▶ [Selected excerpt]
McKinsey & Co. Predicts One Impact of Shift in Attention
When meeting with executives who care about the strategic directions of their companies, it’s often challenging to convince them of the dramatic and accelerating shifts occurring as people — especially the coveted 18-34 year old demographic — shifts their attention away from TV, newspapers, radio, magazines and other mainstream media.
By way of Jeff Jarvis today comes discussion of an Ad Age article entitled, “McKinsey Study Predicts Continuing Decline in TV Selling Power.”
The article opens with, “McKinsey & Co. is telling a host of major marketers that by 2010, traditional TV advertising will be one-third as effective as it was in 1990.” Though this doesn’t come as much of a surprise to those of us already using digital video recorders (e.g., TiVo) to time-shift television and skip the ads. Or completely ignoring ad words, banner ads and other in-your-face attempts to entice us to click on them.
Here’s what leapt out at me from the article…
- Thank a combination of older technologies such as cable, PC computers, cellphones, CD players, VCRs, game consoles and the internet, along with more recent ones — PDAs, broadband Internet, digital cable, home wireless networks, MP3 players, DVRs and VOD– for those changes. And teens foretell an even more radical shift in future media consumption, the report points out: They spend less than half as much time watching TV as typical adults do. Teens also spend 600% more time online, surfing the web.
- According to Forrester Research’s most recent North American Consumer Technology Adoption Study, people ages 18 to 26 spend more time online than watching TV and are adopting new technology faster than any other generation. Because of that, they tend to be more receptive to blog, podcast and mobile-web ads.
- Last year [online media] was $12.5 billion, by end of 2007 digital advertising will be $18 to $25 billion. … So we’re seeing a lot of growth, but if you want to match up share of attention and share of dollars it couldn’t happen for that reason.” The TV ad industry is a $68 billion one.

▶ [Records excerpted from a collection]
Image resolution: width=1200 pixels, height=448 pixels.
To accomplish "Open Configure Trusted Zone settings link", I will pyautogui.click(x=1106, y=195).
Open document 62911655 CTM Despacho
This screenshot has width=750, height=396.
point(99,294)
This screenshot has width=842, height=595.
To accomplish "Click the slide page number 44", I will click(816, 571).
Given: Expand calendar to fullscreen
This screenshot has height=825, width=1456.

* * *

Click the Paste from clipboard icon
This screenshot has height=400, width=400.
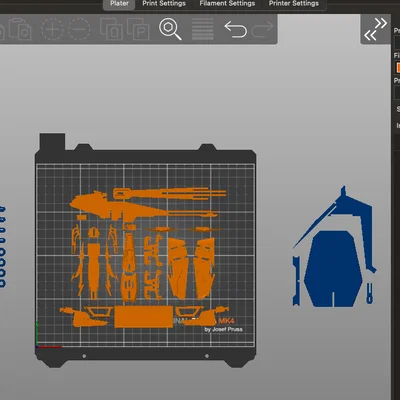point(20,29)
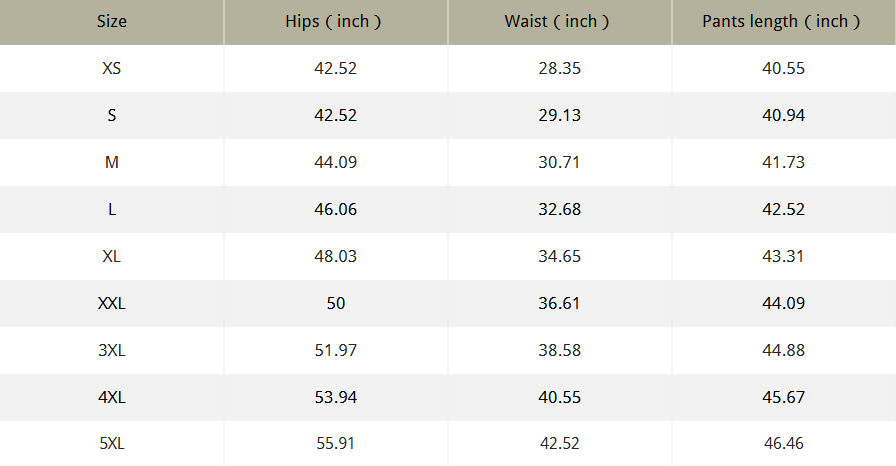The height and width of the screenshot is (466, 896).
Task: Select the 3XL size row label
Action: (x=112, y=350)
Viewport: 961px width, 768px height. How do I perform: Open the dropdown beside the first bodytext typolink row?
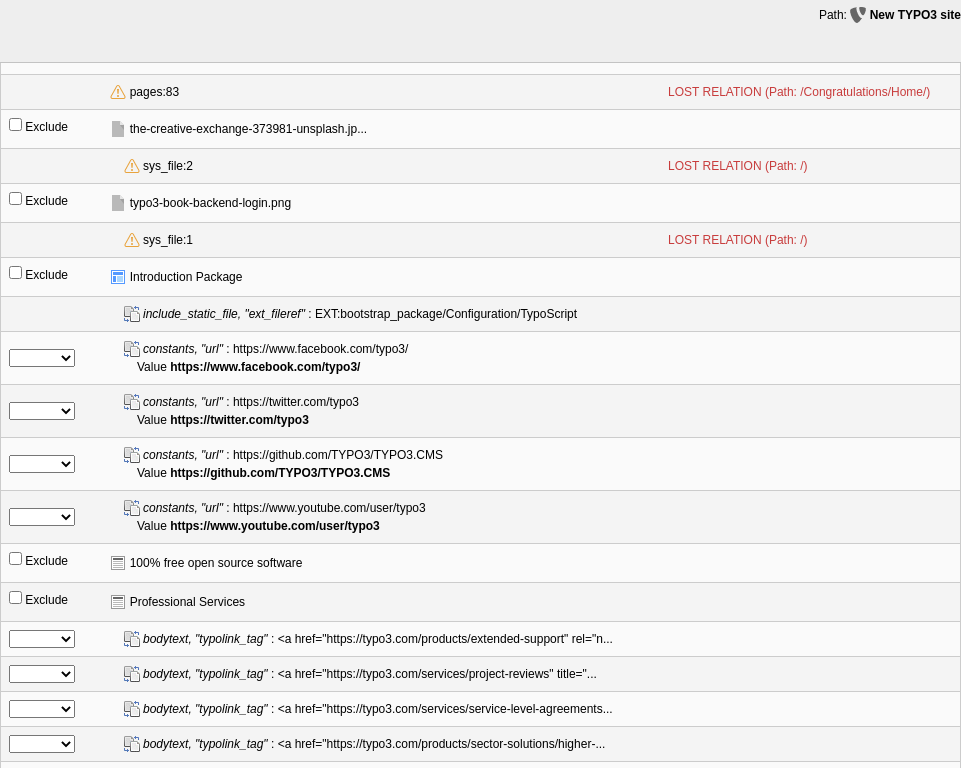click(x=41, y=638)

▶ [Brief A]
Answer these from the post on TV advertising:
(i) By what year does McKinsey say traditional TV advertising will be one-third as effective as it was in 1990?
(ii) How much more time do teens spend online, according to the report?
(iii) How big is the TV ad industry?
▶ [Brief B]
List every technology that the post on TV advertising calls one of the "more recent" ones.
▶ [Brief C]
Copy the stretch of the post on TV advertising from "- Last year" through "a $68 billion one.".

▶ [Full answer A]
(i) 2010
(ii) 600% more
(iii) $68 billion

▶ [Full answer B]
PDAs, broadband Internet, digital cable, home wireless networks, MP3 players, DVRs, VOD

▶ [Full answer C]
- Last year [online media] was $12.5 billion, by end of 2007 digital advertising will be $18 to $25 billion. … So we’re seeing a lot of growth, but if you want to match up share of attention and share of dollars it couldn’t happen for that reason.” The TV ad industry is a $68 billion one.